* **PROBLEM DESCRIPTION**: When you reach the records, transcribe each one exactly.

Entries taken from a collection
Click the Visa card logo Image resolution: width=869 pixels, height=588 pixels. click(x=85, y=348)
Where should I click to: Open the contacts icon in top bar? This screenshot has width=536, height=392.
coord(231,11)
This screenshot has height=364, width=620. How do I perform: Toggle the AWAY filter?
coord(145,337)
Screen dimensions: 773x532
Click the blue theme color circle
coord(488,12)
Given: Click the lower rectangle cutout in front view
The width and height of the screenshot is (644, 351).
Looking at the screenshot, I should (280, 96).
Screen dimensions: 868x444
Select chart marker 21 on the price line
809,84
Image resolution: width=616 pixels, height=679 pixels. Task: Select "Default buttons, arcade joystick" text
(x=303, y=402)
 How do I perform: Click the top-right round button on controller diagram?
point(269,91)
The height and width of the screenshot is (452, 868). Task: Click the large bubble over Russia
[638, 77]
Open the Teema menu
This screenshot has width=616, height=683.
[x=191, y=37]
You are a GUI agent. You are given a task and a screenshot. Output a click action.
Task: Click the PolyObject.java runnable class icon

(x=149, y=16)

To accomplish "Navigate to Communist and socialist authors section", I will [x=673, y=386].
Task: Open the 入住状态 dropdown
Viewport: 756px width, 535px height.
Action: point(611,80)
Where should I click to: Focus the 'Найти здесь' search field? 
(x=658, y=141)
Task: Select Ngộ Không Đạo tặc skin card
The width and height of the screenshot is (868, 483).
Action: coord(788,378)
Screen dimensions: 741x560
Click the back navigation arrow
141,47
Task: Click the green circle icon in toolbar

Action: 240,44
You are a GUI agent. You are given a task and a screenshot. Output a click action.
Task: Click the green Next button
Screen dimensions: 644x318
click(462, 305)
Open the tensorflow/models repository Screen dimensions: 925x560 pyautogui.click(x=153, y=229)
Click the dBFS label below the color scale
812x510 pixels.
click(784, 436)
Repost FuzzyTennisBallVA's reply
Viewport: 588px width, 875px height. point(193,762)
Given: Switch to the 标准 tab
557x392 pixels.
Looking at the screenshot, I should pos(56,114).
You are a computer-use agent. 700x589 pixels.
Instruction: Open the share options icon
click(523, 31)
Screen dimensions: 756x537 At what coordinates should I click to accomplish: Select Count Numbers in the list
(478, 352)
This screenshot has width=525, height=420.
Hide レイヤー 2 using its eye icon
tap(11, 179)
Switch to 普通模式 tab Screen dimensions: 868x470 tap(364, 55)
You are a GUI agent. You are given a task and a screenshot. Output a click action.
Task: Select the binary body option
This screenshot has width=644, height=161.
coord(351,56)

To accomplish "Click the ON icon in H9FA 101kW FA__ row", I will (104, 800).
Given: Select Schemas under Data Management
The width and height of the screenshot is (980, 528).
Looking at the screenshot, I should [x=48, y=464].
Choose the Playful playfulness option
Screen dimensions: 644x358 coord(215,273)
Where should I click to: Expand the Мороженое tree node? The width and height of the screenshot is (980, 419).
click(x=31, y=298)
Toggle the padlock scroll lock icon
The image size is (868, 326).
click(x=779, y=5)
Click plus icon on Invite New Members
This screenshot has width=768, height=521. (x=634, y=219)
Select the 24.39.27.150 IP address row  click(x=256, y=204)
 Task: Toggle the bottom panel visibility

* **ANSWER BOX**:
Click the Visa card logo Image resolution: width=869 pixels, height=588 pixels. click(x=85, y=348)
Where should I click to: Open the contacts icon in top bar? This screenshot has width=536, height=392.
coord(231,11)
This screenshot has height=364, width=620. How do I perform: Toggle the AWAY filter?
coord(145,337)
Screen dimensions: 773x532
Click the blue theme color circle
coord(488,12)
Given: Click the lower rectangle cutout in front view
The width and height of the screenshot is (644, 351).
Looking at the screenshot, I should (280, 96).
Screen dimensions: 868x444
Select chart marker 21 on the price line
809,84
Image resolution: width=616 pixels, height=679 pixels. Task: Select "Default buttons, arcade joystick" text
(x=303, y=402)
 How do I perform: Click the top-right round button on controller diagram?
point(269,91)
The height and width of the screenshot is (452, 868). Task: Click the large bubble over Russia
[638, 77]
Open the Teema menu
This screenshot has width=616, height=683.
[x=191, y=37]
You are a GUI agent. You are given a task and a screenshot. Output a click action.
Task: Click the PolyObject.java runnable class icon

(x=149, y=16)

To accomplish "Navigate to Communist and socialist authors section", I will [x=673, y=386].
Task: Open the 入住状态 dropdown
Viewport: 756px width, 535px height.
Action: point(611,80)
Where should I click to: Focus the 'Найти здесь' search field? 
(x=658, y=141)
Task: Select Ngộ Không Đạo tặc skin card
The width and height of the screenshot is (868, 483).
Action: coord(788,378)
Screen dimensions: 741x560
Click the back navigation arrow
141,47
Task: Click the green circle icon in toolbar

Action: 240,44
You are a GUI agent. You are given a task and a screenshot. Output a click action.
Task: Click the green Next button
Screen dimensions: 644x318
click(462, 305)
Open the tensorflow/models repository Screen dimensions: 925x560 pyautogui.click(x=153, y=229)
Click the dBFS label below the color scale
812x510 pixels.
click(784, 436)
Repost FuzzyTennisBallVA's reply
Viewport: 588px width, 875px height. point(193,762)
Given: Switch to the 标准 tab
557x392 pixels.
Looking at the screenshot, I should pos(56,114).
You are a computer-use agent. 700x589 pixels.
Instruction: Open the share options icon
click(523, 31)
Screen dimensions: 756x537 At what coordinates should I click to accomplish: Select Count Numbers in the list
(478, 352)
This screenshot has width=525, height=420.
Hide レイヤー 2 using its eye icon
tap(11, 179)
Switch to 普通模式 tab Screen dimensions: 868x470 tap(364, 55)
You are a GUI agent. You are given a task and a screenshot. Output a click action.
Task: Select the binary body option
This screenshot has width=644, height=161.
coord(351,56)

To accomplish "Click the ON icon in H9FA 101kW FA__ row", I will (104, 800).
Given: Select Schemas under Data Management
The width and height of the screenshot is (980, 528).
Looking at the screenshot, I should [x=48, y=464].
Choose the Playful playfulness option
Screen dimensions: 644x358 coord(215,273)
Where should I click to: Expand the Мороженое tree node? The width and height of the screenshot is (980, 419).
click(x=31, y=298)
Toggle the padlock scroll lock icon
The image size is (868, 326).
click(x=779, y=5)
Click plus icon on Invite New Members
This screenshot has width=768, height=521. (x=634, y=219)
Select the 24.39.27.150 IP address row  click(x=256, y=204)
 Task: Toggle the bottom panel visibility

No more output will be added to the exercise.